YOUR ASSIGNMENT:
Pictures aside, reproduce exactly and only the lines from the one containing "Task: Click blank space right of 姓名 label" through the end of the records.

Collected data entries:
-------------------------

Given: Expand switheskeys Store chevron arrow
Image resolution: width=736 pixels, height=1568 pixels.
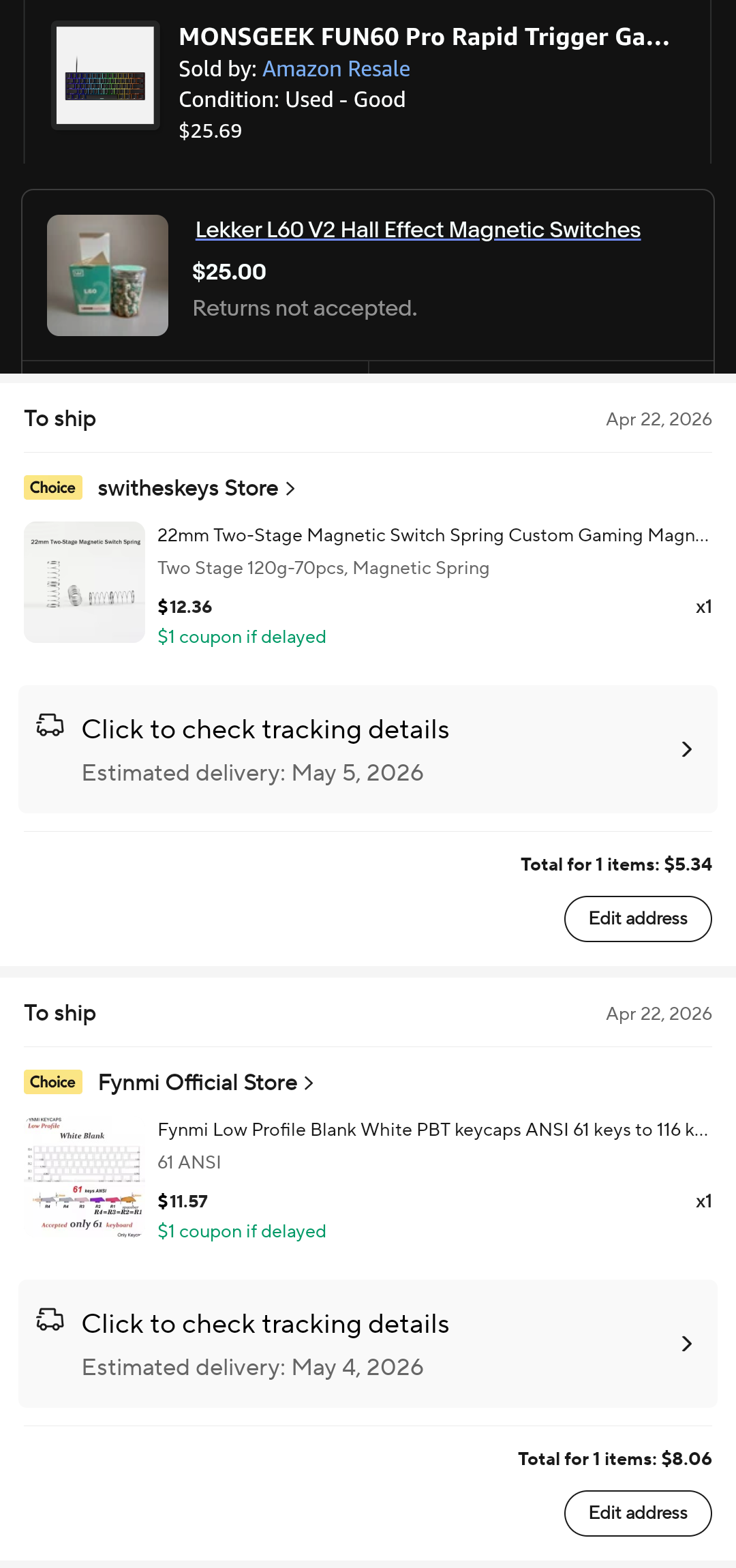Looking at the screenshot, I should [291, 489].
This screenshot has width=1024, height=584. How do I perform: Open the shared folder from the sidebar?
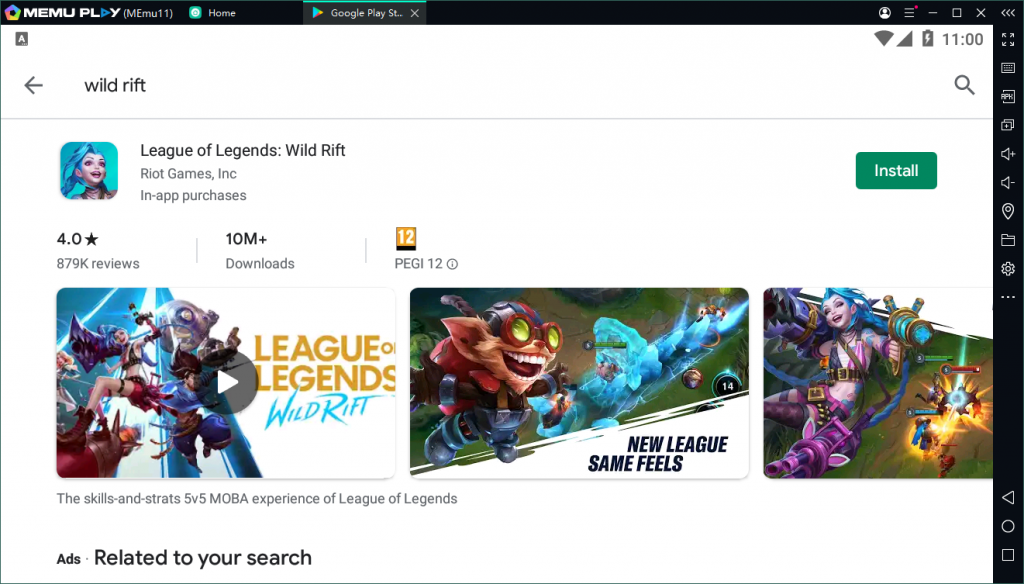pyautogui.click(x=1008, y=240)
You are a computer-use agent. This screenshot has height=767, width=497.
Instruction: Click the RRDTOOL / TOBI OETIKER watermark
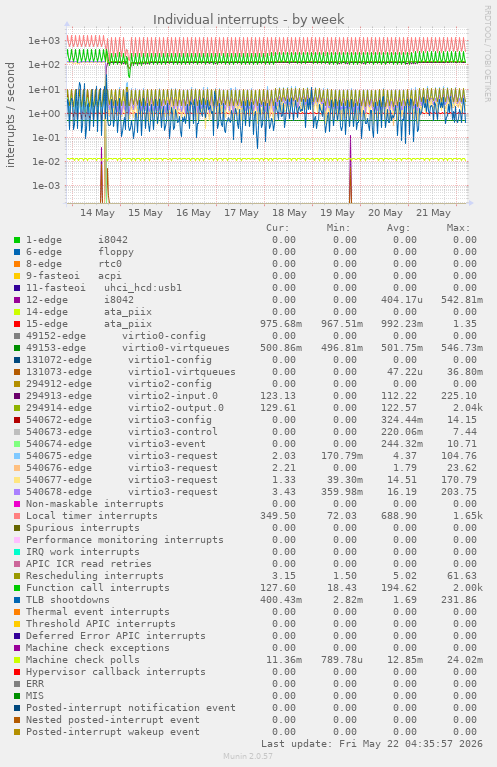(487, 53)
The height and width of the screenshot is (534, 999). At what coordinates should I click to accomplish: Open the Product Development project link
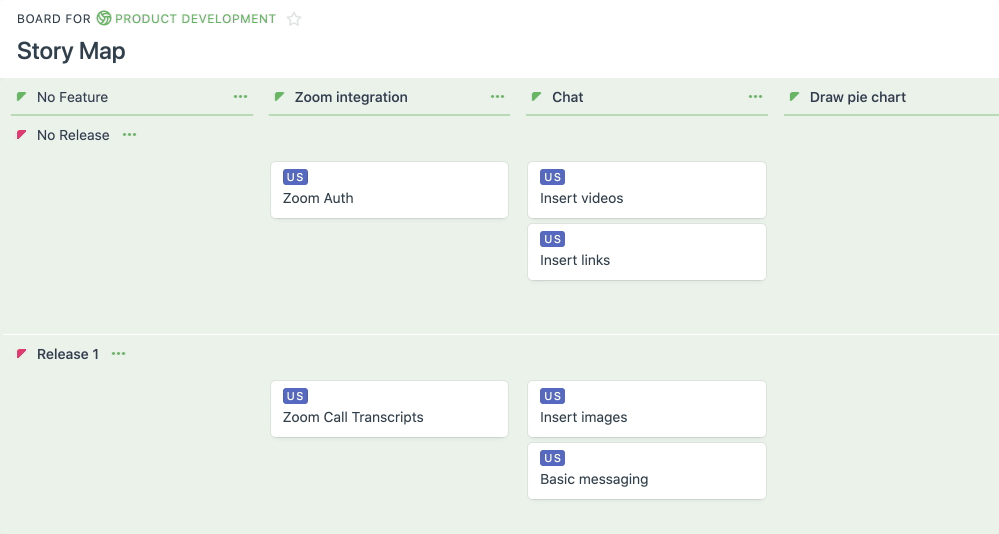(195, 18)
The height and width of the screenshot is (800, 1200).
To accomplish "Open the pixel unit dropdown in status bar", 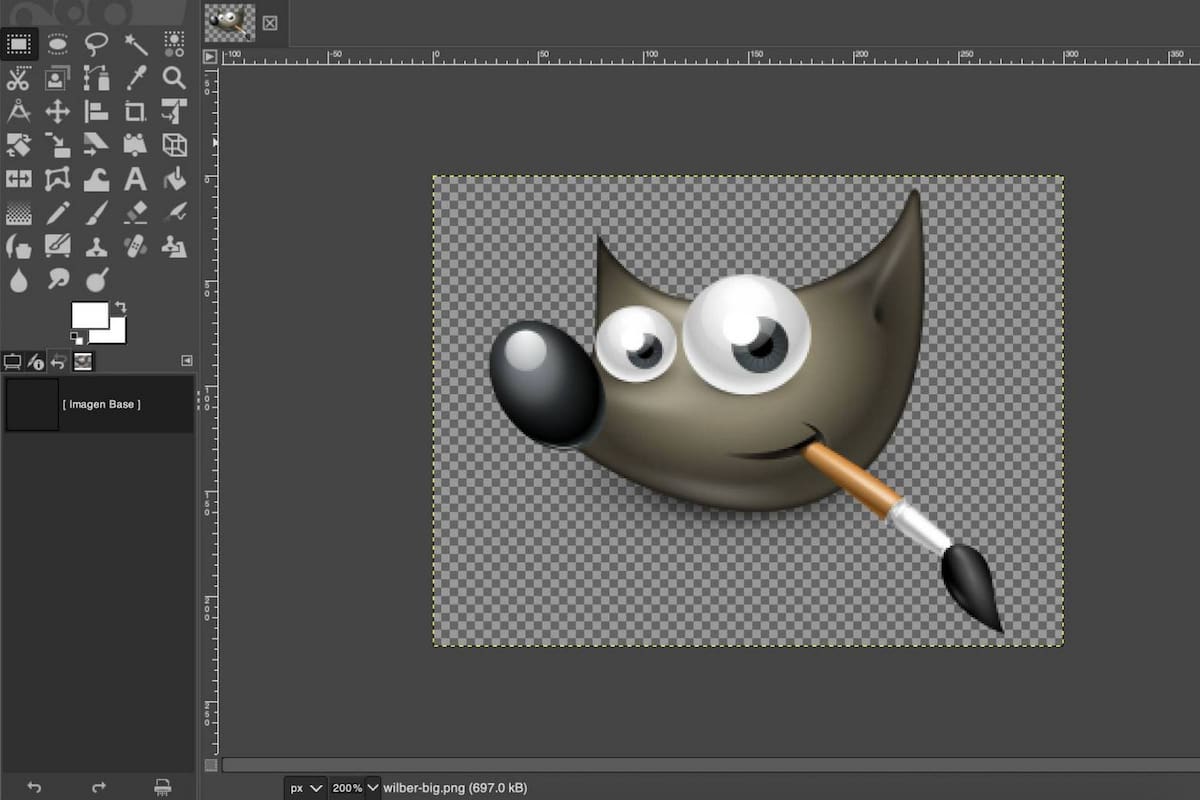I will click(305, 788).
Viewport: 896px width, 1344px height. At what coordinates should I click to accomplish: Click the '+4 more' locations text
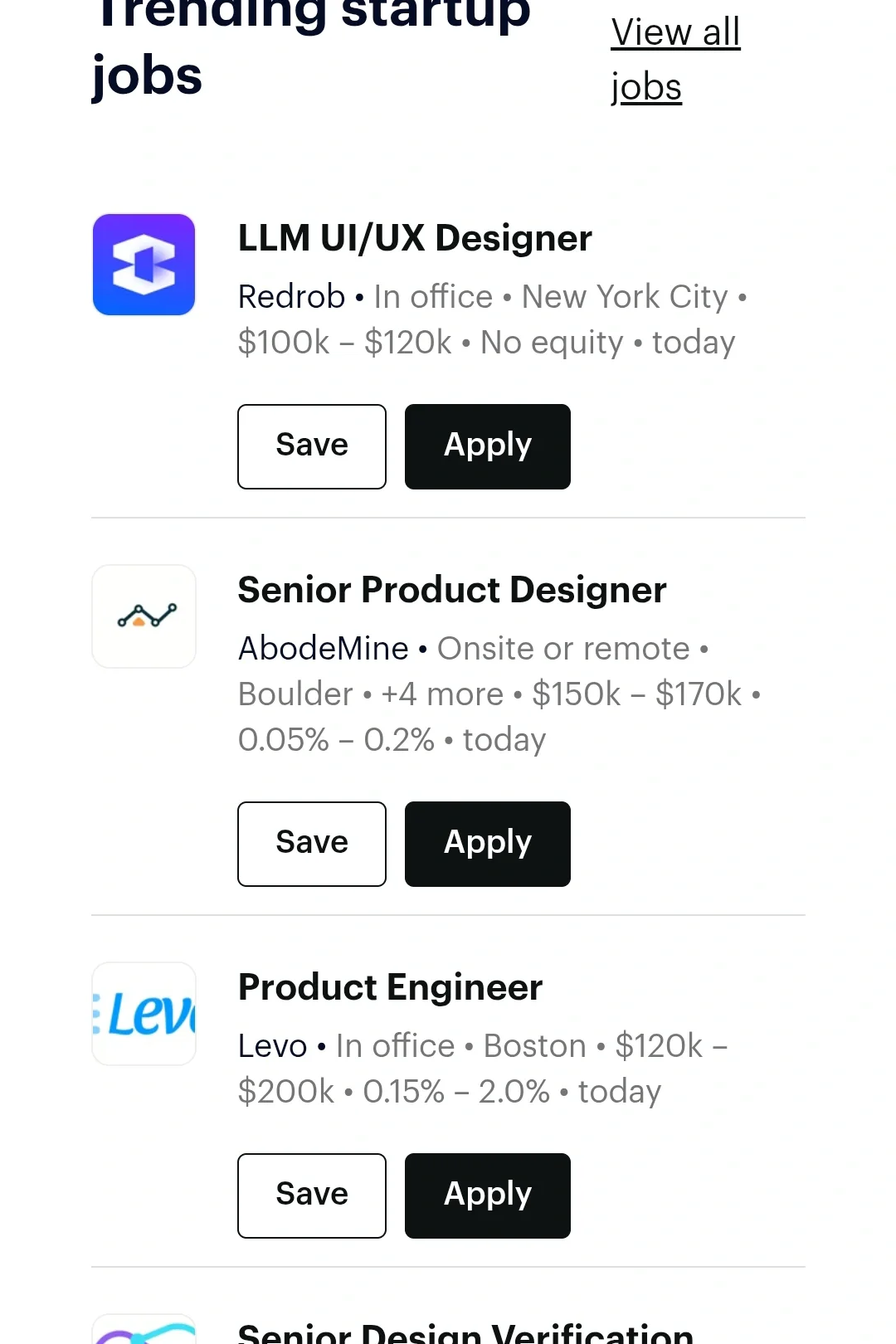pos(441,694)
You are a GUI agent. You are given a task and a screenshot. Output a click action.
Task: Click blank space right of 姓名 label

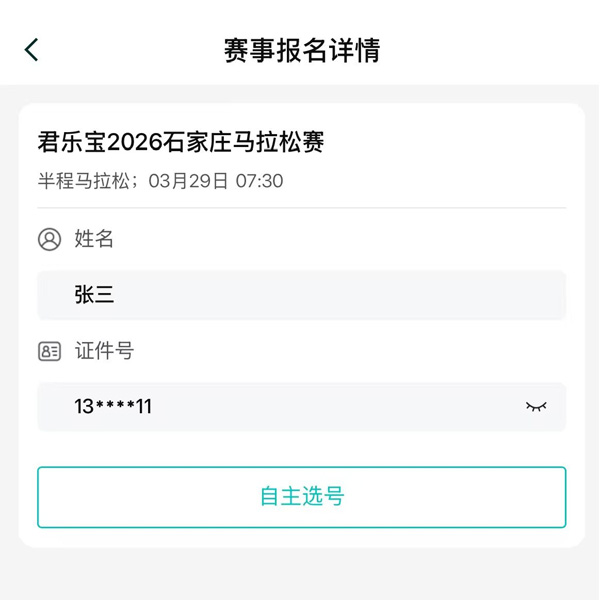350,239
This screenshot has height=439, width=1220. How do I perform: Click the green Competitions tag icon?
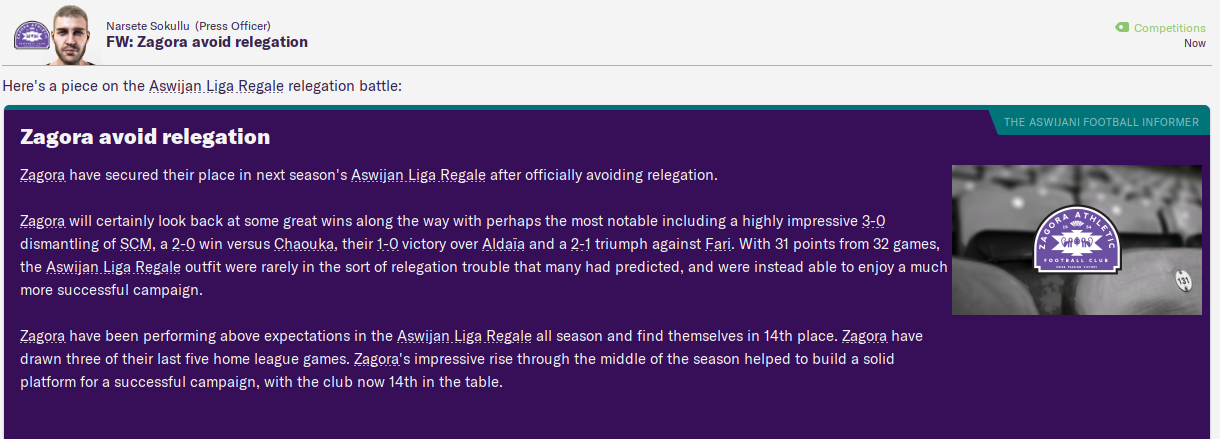pos(1122,28)
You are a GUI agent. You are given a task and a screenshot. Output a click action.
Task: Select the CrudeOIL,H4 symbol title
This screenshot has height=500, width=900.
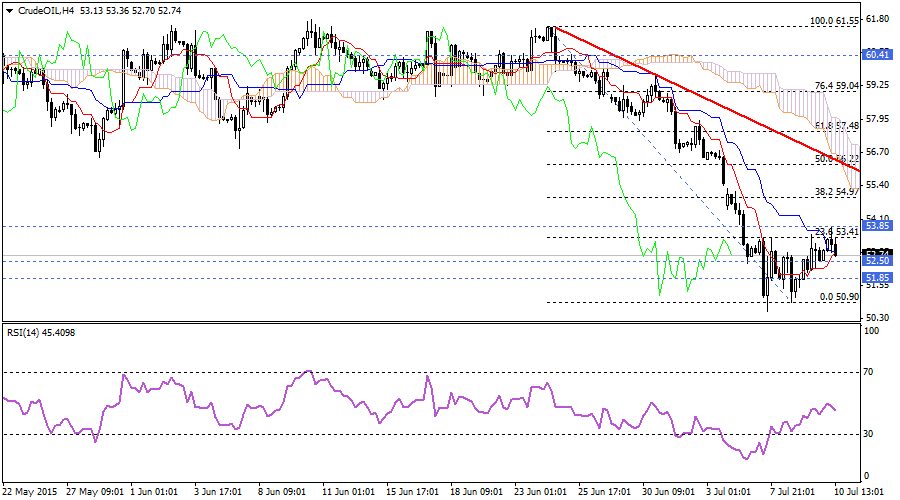click(44, 10)
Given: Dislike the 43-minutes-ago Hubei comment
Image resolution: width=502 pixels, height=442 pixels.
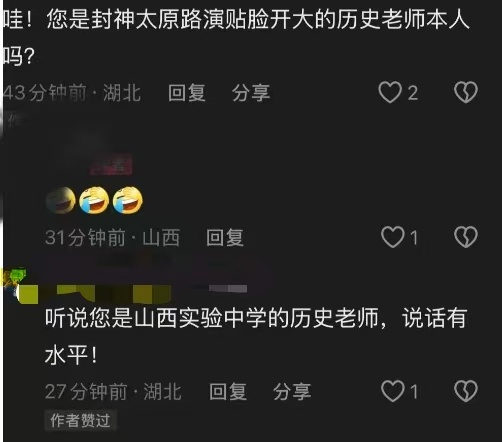Looking at the screenshot, I should coord(466,92).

-------------------------

SOLUTION TO THE EXERCISE:
Task: Click blank space right of 姓名 label

350,239
This screenshot has height=439, width=1220. How do I perform: Click the green Competitions tag icon?
pos(1122,28)
You are a GUI agent. You are given a task and a screenshot. Output a click action.
Task: Select the CrudeOIL,H4 symbol title
This screenshot has height=500, width=900.
click(44, 10)
Given: Dislike the 43-minutes-ago Hubei comment
Image resolution: width=502 pixels, height=442 pixels.
Looking at the screenshot, I should coord(466,92).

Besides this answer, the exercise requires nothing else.